As it was predictable, the referendum set up in Catalonia has had, as a result, a prebiscite for a new, independent, Republic of Catalonia.
Last night king Felipe held a speech in which he assured that Catalan people “will be never left alone”.
This aknowledgement looked like a threat, rather than a riassurance. A discourse focused on more autonomy would have been better accepted. Some important politicians of the Catalan area, as the mayor of Barcelona Ada Colau said that the independence will not be declared by the Catalan institutions. A different point of view seems to have the Catalan governor’s Puigdemont, who made clear that the declaration of secession and independence will come out in the next few days.
The king’s declamation, that still has a symbolic great power nowadays,
even if the the monarchy institution is necessarialy a little more than nominaly, it is placed in the same order of ideas that PM Rajoy ordered. As everybody knows, the votation was interrupted many times by the intervents of Guardia civil and Policia, enforcements that made difficult for many voters to enter the the poll. Some violence scenes were captured by the media. This hard responce to the attempt of secession has one and only consequence: renforcimg the nationalist and independentist movement.
The independentists, as well, made a huge mistake:
in the last few years the identitary feeling of Catalan people rised up facing against the central State. The fatal error consists in confusing a political issue, as the one that divided the local Government of the autonomous Region of Catalonia (left wing) and the Spanish Government (centre-right wing), with a much bigger matter: the secession; the independence of a eventual new Country on the European soil.
The referendum should have been interpreted as a higher reason to fight, rather than a political skirmish with an -all economic- base.
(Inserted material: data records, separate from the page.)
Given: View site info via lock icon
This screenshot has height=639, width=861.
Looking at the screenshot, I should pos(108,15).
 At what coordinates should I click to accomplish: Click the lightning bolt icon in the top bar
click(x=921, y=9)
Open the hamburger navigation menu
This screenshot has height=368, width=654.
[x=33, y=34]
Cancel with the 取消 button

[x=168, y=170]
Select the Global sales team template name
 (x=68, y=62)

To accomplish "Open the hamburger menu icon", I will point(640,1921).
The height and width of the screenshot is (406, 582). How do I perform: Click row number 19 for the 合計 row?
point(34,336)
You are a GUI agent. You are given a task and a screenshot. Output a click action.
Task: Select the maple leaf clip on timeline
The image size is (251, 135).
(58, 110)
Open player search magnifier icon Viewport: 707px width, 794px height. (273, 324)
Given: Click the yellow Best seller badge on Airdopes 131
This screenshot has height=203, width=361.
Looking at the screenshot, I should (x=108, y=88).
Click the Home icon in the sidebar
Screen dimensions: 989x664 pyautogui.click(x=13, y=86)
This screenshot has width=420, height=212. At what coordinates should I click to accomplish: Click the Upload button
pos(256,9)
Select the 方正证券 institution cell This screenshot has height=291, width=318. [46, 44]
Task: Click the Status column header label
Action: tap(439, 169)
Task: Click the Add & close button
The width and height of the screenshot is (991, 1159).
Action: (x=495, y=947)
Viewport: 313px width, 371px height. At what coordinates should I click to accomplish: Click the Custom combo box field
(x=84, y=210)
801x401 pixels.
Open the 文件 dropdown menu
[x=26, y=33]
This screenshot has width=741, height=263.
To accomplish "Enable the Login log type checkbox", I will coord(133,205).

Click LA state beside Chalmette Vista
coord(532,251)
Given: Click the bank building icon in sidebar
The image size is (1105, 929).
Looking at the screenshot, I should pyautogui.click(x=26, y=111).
Catalan “patriots”, or even “revolutionaries” should have been clear about the fact that their rebellion against the central State wasn’t a left/right quarrel.
Spanish Prime Minister Mariano Rajoy,
with his actions, compared throughout all Europe to dictator Franco‘s manners, made a very bad service to the centre-right credibility in Europe. Inside the EU Parliament Rajoy will have to explain his behavior, and better for him to be convincing, specially to those, among the European Popular Party (his own party) who will ask for detailed explanations.